Sin embargo, la publicación primero de la Ley 18/199 1, de 6 de junio, del IRPF, y su posterior desarrollo reglamentario por
Esta regla general de la residencia obligada en una de las dos ciudades para poder practicar la deducción de la cuota íntegra, supuesto en el que no se encuentra el recurrente que tiene su residencia en Sevilla, solo encuentra su excepción, según las normas que antes hemos citado, en los supuestos de rentas procedentes del capital social de entidades jurídicas domiciliadas y con objeto social exclusivo en las mismas y a los rendimientos de establecimientos permanentes situados en las mismas. El demandante entiende que los respectivos acuartelamientos en los que prestó servicio activo son los establecimientos permanentes a que se refiere dicha excepción, incurriendo con ello en un error interpretativo evidente, pues el término establecimiento debe ser entendido aquel como lugar donde desarrolla su actividad comercial de una sociedad, concepto muy alejado de la finalidad y función de un establecimiento militar.
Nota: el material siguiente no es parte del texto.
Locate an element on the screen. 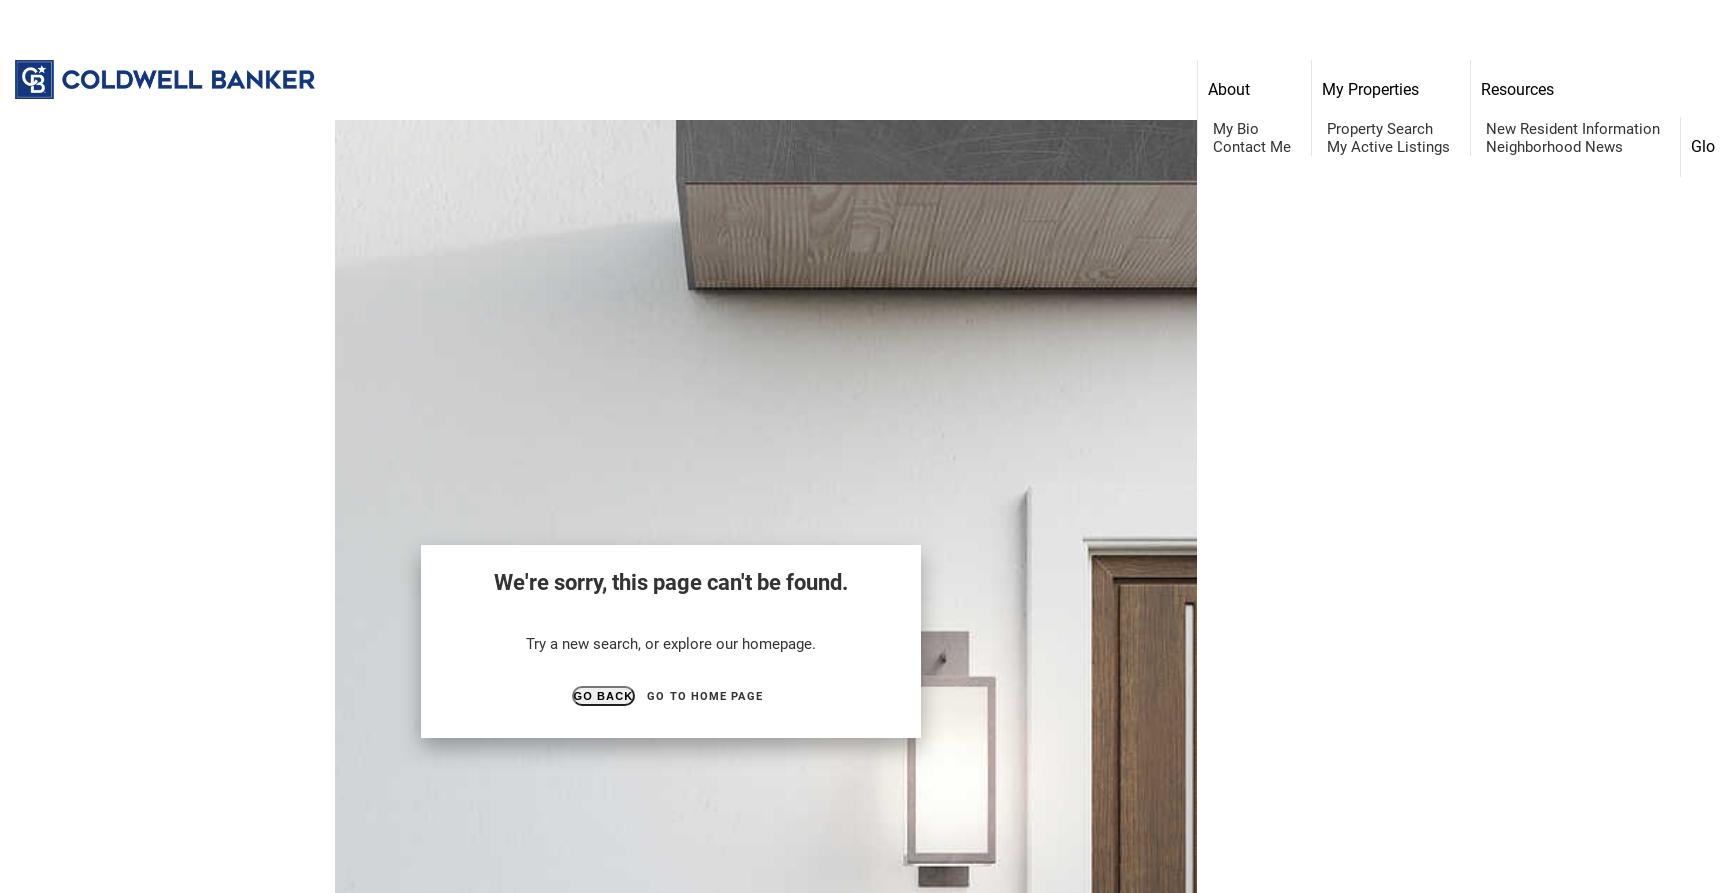  'Property Search' is located at coordinates (1377, 129).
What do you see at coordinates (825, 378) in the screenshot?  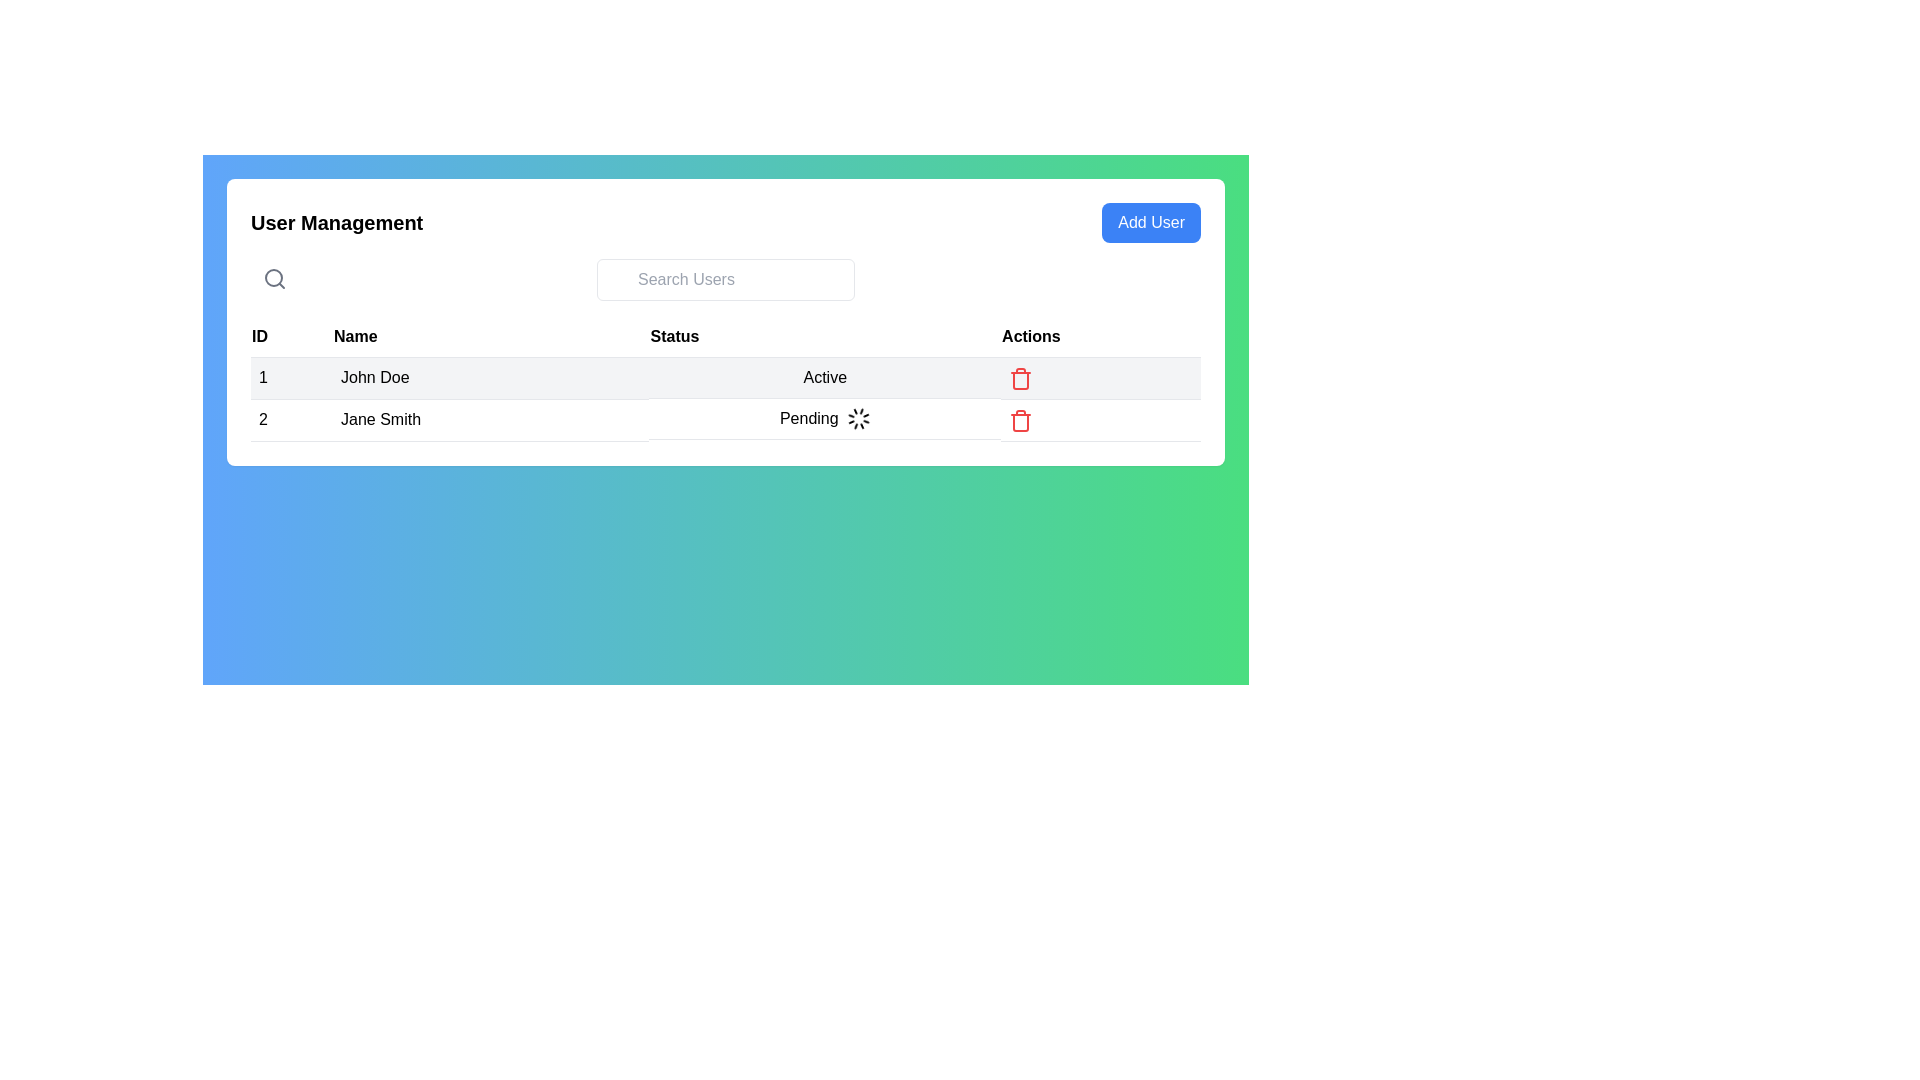 I see `the status indicator label showing 'Active' in the first row of the user data table, located between the 'Name' column (with 'John Doe') and the 'Actions' column` at bounding box center [825, 378].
Frente a esta consecuencia que deriva de lo dispuesto en la norma no cabe oponer la opinión de puedan dar sobre el tema en cuestión los autores de un libro-comentario al texto legal, por muy respetable que sean sus argumentos, como pretende el recurrente con la aportación de fotocopias del referido libro. Y ya por último reseñar que tampoco podemos acoger el argumento del actor de que la deducción que tratamos en un derecho subjetivo que obliga a una interpretación favorable de la norma, pues las normas fiscales, al igual que el resto del ordenamiento jurídico, están sujetas en su interpretación a los criterios hermenéuticos recogidos en el Código civil y que precisamente, por lo ya dicho, conducen a una interpretación contraria a la mantenida por el demandante.
CUARTO.- No se aprecia temeridad o mala fe que justifique la imposición de costas.
Vistos los preceptos citados y demás de general y pertinente aplicación.
FALLAMOS: Que desestimamos el recurso contencioso-administrativo nº 703/97 interpuesto por el Letrado D. J. N. J. en nombre y representación de D. C. G. E., y declaramos la conformidad a Derecho del acuerdo impugnado precitado en el fundamento jurídico primero de esta sentencia. Sin costas. Y a su tiempo con certificación de esta sentencia para su cumplimiento, devuélvase el expediente administrativo al lugar de procedencia.